• **TASK GOAL**: The expected answer is the complete listing, reproduced character for character.

** RAW DATA follows **

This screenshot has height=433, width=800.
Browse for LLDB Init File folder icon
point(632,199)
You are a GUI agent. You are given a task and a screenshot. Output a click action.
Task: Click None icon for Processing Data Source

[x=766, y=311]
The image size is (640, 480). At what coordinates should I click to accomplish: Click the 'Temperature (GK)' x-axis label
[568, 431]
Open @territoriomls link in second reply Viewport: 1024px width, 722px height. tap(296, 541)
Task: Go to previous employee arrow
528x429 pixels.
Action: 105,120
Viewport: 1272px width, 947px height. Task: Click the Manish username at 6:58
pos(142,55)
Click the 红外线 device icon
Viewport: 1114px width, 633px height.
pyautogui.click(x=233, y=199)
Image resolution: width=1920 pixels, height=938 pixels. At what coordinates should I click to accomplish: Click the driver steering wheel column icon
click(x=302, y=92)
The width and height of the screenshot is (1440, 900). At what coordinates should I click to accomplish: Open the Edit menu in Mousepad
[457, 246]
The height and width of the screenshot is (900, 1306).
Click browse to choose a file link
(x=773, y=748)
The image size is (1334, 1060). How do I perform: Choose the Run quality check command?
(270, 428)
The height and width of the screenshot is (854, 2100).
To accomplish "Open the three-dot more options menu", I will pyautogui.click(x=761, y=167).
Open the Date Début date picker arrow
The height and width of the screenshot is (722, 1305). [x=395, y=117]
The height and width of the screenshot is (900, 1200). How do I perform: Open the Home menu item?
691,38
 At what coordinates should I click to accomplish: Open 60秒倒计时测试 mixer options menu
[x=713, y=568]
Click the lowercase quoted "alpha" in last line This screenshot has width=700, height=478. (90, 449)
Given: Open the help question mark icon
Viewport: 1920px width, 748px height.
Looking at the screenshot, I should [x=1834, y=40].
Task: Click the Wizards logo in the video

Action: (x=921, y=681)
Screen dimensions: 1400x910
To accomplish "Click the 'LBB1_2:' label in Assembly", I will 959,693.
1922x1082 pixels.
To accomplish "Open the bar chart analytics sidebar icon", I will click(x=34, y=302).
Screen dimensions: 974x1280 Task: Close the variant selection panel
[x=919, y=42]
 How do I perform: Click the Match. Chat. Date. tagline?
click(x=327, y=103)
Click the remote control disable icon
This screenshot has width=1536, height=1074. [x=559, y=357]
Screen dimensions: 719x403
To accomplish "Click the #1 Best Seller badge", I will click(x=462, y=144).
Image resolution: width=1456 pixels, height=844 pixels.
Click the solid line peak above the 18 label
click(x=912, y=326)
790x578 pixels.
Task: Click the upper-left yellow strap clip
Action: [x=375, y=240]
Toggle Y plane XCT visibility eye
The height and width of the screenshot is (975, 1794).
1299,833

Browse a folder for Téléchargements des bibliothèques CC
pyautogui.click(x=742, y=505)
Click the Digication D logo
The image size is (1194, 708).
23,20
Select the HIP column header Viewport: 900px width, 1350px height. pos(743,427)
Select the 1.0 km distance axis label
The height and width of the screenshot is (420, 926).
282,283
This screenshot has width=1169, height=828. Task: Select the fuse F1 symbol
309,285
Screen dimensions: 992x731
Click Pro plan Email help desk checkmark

** End of RAW DATA **

• **EXERCISE RESULT**:
This screenshot has height=433, width=800.
Browse for LLDB Init File folder icon
point(632,199)
You are a GUI agent. You are given a task and a screenshot. Output a click action.
Task: Click None icon for Processing Data Source

[x=766, y=311]
The image size is (640, 480). At what coordinates should I click to accomplish: Click the 'Temperature (GK)' x-axis label
[568, 431]
Open @territoriomls link in second reply Viewport: 1024px width, 722px height. tap(296, 541)
Task: Go to previous employee arrow
528x429 pixels.
Action: 105,120
Viewport: 1272px width, 947px height. Task: Click the Manish username at 6:58
pos(142,55)
Click the 红外线 device icon
Viewport: 1114px width, 633px height.
pyautogui.click(x=233, y=199)
Image resolution: width=1920 pixels, height=938 pixels. At what coordinates should I click to accomplish: Click the driver steering wheel column icon
click(x=302, y=92)
The width and height of the screenshot is (1440, 900). At what coordinates should I click to accomplish: Open the Edit menu in Mousepad
[457, 246]
The height and width of the screenshot is (900, 1306).
Click browse to choose a file link
(x=773, y=748)
The image size is (1334, 1060). How do I perform: Choose the Run quality check command?
(270, 428)
The height and width of the screenshot is (854, 2100).
To accomplish "Open the three-dot more options menu", I will pyautogui.click(x=761, y=167).
Open the Date Début date picker arrow
The height and width of the screenshot is (722, 1305). [x=395, y=117]
The height and width of the screenshot is (900, 1200). How do I perform: Open the Home menu item?
691,38
 At what coordinates should I click to accomplish: Open 60秒倒计时测试 mixer options menu
[x=713, y=568]
Click the lowercase quoted "alpha" in last line This screenshot has width=700, height=478. (90, 449)
Given: Open the help question mark icon
Viewport: 1920px width, 748px height.
Looking at the screenshot, I should [x=1834, y=40].
Task: Click the Wizards logo in the video

Action: (x=921, y=681)
Screen dimensions: 1400x910
To accomplish "Click the 'LBB1_2:' label in Assembly", I will 959,693.
1922x1082 pixels.
To accomplish "Open the bar chart analytics sidebar icon", I will click(x=34, y=302).
Screen dimensions: 974x1280 Task: Close the variant selection panel
[x=919, y=42]
 How do I perform: Click the Match. Chat. Date. tagline?
click(x=327, y=103)
Click the remote control disable icon
This screenshot has width=1536, height=1074. [x=559, y=357]
Screen dimensions: 719x403
To accomplish "Click the #1 Best Seller badge", I will click(x=462, y=144).
Image resolution: width=1456 pixels, height=844 pixels.
Click the solid line peak above the 18 label
click(x=912, y=326)
790x578 pixels.
Task: Click the upper-left yellow strap clip
Action: [x=375, y=240]
Toggle Y plane XCT visibility eye
The height and width of the screenshot is (975, 1794).
1299,833

Browse a folder for Téléchargements des bibliothèques CC
pyautogui.click(x=742, y=505)
Click the Digication D logo
The image size is (1194, 708).
23,20
Select the HIP column header Viewport: 900px width, 1350px height. pos(743,427)
Select the 1.0 km distance axis label
The height and width of the screenshot is (420, 926).
282,283
This screenshot has width=1169, height=828. Task: Select the fuse F1 symbol
309,285
Screen dimensions: 992x731
Click Pro plan Email help desk checkmark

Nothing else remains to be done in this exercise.